Mexican President Pena Nieto is being challenged from the right and the left, and with rampant crime and corruption laid at his feet, the Mexican elections are ripe for newcomers.
The Institutional Revolutionary Party (PRI) held Mexico’s presidency for 71 consecutive years, from 1929 to 2000. With the election of Vicente Fox from the centre-right National Action Party (PAN) in 2000, and of his successor Felipe Calderon in 2006, the PRI’s grip on power began to wane. However, with the victory of Enrique Pena Nieto in 2012, the PRI has returned to power once again.
On July 1, the Mexican people will go to the polls to decide whether to keep the PRI in power for six more years; give a third chance to the PAN; or shake the political system by electing the candidate from the newly established, leftist and anti-establishment National Regeneration Movement Party (MORENA).
An independent candidate will also appear on the presidential ballot for the first time, but she has little chance of winning.
Although Mexico’s presidential campaign does not officially begin until March 30, the pre-campaign period has served as a preview of what to expect in the upcoming months.
An unpopular president
Pena Nieto’s decision to omit from his financial declarations the purchase of a mansion worth more than $7 million dollars from a government contractor; the disappearance of 43 students after they had protested against the president; the 29,168 homicides that occurred in 2017 alone, which made it the deadliest year on record; have all contributed to his low approval rating of 19 percent.
The current administration failed to address the most important concerns of the Mexican people: prosecuting criminals, stopping the plague of violence, and ending corruption.
The Mexican constitution bars Pena Nieto from seeking a second term. He has appointed his former Secretary of Finance Jose Antonio Meade as his successor.
Political opportunism over party ideology
Andres Manuel Lopez Obrador’s MORENA party has formed the coalition ‘Together We Will Make History’, bringing together a leftist party and an ultra-conservative party. Obrador is currently in the lead.
In second place is Ricardo Anaya from PAN and a coalition of two leftist parties under the banner of ‘Mexico to the Front’.
In third place is Jose Antonio Meade from the ruling “centrist” PRI, which has formed the coalition ‘Everyone for Mexico’ with two parties that do not follow traditional leftist or right-wing ideology.
These coalitions have resulted in ideological contradictions. For example, MORENA supports socially liberal causes, while its ultra-conservative partner, the Social Encounter Party, opposes them. The PAN is in favour of economic liberalisation, while its two leftist partners favour greater government regulation. The PRI has historically leaned left and right – whatever is expedient to secure political survival.
It is not clear how the coalitions will resolve their internal contradictions.
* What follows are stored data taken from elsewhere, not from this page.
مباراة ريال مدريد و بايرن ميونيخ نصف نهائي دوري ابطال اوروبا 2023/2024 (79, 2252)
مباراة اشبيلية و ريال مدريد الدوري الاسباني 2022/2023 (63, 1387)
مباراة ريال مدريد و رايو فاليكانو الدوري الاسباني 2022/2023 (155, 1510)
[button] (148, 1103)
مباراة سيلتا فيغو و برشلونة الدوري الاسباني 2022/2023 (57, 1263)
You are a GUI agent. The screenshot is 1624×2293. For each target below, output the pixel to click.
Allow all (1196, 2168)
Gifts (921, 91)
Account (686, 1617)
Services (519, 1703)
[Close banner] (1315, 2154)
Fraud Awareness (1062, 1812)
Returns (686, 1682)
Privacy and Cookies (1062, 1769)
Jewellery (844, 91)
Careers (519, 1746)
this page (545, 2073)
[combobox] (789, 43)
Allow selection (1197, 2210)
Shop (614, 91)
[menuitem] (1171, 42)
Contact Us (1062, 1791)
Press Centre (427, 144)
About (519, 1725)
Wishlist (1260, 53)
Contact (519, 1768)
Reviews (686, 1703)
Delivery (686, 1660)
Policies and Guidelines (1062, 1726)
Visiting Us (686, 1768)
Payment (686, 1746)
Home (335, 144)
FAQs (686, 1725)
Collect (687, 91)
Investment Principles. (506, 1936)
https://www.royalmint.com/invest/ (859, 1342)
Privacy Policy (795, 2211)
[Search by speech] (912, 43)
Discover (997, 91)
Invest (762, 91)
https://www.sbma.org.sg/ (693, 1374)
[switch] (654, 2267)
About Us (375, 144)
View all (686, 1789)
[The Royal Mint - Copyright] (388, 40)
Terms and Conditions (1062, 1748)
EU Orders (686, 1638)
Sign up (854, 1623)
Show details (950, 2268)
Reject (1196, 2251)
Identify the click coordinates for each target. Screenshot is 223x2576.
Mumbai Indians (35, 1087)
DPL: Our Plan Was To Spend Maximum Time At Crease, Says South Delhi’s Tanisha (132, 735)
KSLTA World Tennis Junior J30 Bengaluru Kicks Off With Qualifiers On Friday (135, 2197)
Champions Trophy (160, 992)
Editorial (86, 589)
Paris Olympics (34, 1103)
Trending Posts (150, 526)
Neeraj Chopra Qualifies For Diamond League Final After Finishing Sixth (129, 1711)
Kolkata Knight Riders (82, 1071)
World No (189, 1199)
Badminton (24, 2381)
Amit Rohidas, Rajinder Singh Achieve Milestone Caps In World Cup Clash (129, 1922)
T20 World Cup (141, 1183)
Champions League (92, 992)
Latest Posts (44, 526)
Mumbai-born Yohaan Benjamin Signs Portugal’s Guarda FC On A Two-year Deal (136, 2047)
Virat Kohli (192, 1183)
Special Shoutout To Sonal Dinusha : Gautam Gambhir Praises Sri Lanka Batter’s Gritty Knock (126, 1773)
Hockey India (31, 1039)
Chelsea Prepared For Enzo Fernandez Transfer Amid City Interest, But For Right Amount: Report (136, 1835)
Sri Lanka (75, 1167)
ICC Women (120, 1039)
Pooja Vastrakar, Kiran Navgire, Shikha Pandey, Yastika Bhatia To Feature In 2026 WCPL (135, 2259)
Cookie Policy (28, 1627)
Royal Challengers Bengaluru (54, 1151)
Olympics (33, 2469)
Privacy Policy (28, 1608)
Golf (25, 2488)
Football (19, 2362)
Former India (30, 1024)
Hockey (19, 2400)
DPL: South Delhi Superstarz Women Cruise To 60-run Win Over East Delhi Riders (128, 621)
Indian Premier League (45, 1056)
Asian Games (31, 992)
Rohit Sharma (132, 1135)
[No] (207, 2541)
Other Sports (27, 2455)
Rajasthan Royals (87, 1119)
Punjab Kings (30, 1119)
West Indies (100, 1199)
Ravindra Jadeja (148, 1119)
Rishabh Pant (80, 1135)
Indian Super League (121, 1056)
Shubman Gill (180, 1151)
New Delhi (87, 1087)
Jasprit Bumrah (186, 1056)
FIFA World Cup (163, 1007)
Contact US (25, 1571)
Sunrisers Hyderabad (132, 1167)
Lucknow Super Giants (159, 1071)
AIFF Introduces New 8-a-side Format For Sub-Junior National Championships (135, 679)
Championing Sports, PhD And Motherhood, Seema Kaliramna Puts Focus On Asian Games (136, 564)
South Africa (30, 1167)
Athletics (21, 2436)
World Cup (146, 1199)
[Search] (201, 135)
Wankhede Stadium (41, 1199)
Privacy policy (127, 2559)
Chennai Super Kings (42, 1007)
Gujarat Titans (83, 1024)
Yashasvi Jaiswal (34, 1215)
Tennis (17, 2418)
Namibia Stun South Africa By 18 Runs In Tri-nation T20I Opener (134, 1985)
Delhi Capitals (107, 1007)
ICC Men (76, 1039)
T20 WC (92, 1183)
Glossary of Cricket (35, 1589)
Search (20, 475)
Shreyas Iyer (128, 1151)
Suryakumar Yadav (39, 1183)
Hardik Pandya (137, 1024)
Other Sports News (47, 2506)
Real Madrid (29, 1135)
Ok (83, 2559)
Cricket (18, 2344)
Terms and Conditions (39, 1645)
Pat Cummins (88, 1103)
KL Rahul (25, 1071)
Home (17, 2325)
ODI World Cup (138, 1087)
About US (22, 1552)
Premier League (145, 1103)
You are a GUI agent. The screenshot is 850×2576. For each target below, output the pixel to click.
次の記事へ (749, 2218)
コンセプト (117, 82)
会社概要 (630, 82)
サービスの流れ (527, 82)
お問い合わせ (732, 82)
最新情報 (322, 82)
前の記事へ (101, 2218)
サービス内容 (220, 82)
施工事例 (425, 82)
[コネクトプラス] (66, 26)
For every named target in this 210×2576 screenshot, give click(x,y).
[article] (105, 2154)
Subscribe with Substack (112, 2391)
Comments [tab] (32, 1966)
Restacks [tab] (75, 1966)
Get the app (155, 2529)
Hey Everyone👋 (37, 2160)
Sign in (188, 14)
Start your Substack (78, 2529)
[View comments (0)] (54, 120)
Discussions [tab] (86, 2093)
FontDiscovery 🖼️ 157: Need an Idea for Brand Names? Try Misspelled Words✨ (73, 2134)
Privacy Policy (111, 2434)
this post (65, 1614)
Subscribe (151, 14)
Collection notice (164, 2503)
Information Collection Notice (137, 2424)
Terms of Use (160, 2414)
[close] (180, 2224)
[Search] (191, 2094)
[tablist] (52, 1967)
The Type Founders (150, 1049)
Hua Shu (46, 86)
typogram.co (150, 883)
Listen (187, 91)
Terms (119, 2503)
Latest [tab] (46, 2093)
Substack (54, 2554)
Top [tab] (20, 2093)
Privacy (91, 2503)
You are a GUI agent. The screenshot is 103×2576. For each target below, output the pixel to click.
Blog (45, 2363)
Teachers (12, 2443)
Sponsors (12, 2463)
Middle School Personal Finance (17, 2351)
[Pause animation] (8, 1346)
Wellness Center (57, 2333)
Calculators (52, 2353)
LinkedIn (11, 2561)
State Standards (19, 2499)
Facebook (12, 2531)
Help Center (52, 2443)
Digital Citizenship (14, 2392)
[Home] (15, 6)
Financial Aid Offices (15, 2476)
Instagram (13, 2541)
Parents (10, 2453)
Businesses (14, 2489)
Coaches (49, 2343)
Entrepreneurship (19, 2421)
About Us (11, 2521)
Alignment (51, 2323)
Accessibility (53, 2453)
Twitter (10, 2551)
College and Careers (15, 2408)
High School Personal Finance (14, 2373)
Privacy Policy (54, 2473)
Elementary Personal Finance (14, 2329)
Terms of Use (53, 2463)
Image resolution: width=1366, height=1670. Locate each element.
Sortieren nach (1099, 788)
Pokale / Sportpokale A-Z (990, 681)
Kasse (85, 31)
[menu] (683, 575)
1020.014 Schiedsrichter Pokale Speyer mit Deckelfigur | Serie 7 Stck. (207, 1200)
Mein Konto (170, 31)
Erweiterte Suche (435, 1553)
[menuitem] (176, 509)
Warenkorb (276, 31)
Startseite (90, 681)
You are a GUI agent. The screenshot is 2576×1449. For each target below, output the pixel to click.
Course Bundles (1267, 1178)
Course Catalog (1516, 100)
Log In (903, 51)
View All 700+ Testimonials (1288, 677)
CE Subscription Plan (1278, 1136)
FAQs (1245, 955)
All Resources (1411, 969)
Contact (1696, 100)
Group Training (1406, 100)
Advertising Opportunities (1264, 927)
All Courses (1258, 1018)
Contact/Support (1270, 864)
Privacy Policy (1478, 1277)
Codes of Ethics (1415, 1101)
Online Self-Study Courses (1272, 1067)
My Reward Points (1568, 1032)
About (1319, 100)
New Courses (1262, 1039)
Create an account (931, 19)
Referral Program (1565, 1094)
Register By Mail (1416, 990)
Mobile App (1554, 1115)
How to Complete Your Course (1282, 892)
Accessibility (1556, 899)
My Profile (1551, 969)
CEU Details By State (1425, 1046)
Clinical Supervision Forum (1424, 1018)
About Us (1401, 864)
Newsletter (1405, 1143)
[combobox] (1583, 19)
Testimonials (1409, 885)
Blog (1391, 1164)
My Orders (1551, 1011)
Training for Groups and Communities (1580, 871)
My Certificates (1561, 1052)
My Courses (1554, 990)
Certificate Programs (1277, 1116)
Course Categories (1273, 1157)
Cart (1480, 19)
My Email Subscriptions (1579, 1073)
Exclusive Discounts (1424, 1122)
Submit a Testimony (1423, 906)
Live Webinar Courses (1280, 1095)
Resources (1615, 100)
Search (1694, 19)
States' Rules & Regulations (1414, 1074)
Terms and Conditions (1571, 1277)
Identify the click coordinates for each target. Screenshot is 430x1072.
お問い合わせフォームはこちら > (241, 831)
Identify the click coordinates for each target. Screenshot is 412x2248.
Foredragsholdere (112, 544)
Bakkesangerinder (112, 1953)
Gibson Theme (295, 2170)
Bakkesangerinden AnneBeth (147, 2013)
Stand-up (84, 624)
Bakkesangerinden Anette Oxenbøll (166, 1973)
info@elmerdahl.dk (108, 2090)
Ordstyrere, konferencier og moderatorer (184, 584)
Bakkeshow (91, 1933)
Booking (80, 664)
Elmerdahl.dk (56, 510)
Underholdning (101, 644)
For now, they have been willing to incorporate a wide range of actors to win the highest office.
Lopez Obrador has emerged unscathed from the pre-campaign period, as he is not facing corruption accusations.
Anaya has been accused of laundering money by selling property in an industrial park at an inflated price, and the government declared the company that bought the property a “phantom company” – meaning, a company that exists only in paper for the sole purpose of laundering money.
Anaya has argued that he sold the property based on market prices and disclosed the transaction in his financial declarations. He claims that it’s not his responsibility as the seller to verify where the buyer’s money comes from.
For Meade, it is impossible to distance himself from the corruption scandals of the incumbent administration since he’s held various government positions, including the Secretary of Finance and the Secretary of Social Development.
An investigation by Animal Politico, revealed that various federal secretaries illegally diverted millions of dollars through what it called the “Master Scam”. The investigation claims that the Secretary of Social Development contracted public universities to provide social services, and the universities then subcontracted private companies. However, a majority of these companies were phantom companies since, in reality, they did not provide any services.
Meade has argued that the contracts were approved prior to his appointment as the Secretary of Social Development. Yet as the head, he did not report any of the illegal activities.
The Office of the Attorney General (PGR) has yet to conclude any of the investigations regarding the “Master Scam”, and it has not explained what happened to the millions that were diverted.
The influence of the ruling PRI
Mexico’s presidential system is not majoritarian, meaning that the candidate who wins the most votes on July 1 – even if it’s not more than 50 percent of the vote – wins the presidency.
With the PRI lagging behind in third place, it has resorted to using the PGR to discredit Anaya to increase its chances of holding on to power.
The PGR is not known for acting quickly, particularly in cases that involve politicians. However, in a relatively short amount of time, it opened an investigation against Anaya, and declared the company that bought his property a phantom company.
The PGR accused Anaya of refusing to give a statement while he visited its offices to submit a document to make his case even though Anaya informed the officials that what he wanted to say was written in the document.
Then, in an unprecedented action, the PGR released a video of Anaya’s visit due to the case being an “emblematic case” and of the “public’s interest”.
The National Electoral Institute, which is responsible of ensuring fair elections, ordered the PGR to remove the video and the statements regarding Anaya’s case from its website and social media accounts on the grounds that they violated the principle of impartiality.
The PGR’s actions raise serious concerns not because it involves Ricardo Anaya from the PAN. His political affiliation is unimportant. What is concerning is the PRI’s manipulation of state institutions to discredit a candidate, which is an attack against Mexico’s democracy.
In 2005, the then PAN administration used these dirty tactics against Lopez Obrador; today, the PRI is doing the same thing to Anaya; and tomorrow, who will be the next target?
The daunting task for voters
Mexicans will have to navigate the confusing coalitions that consist of both left-wing and right-wing parties; the corruption accusations; and the meddling of the PRI government to make their choice. They have the daunting task of identifying the candidate that best promotes and defends their respective interests to make their voices heard on July 1.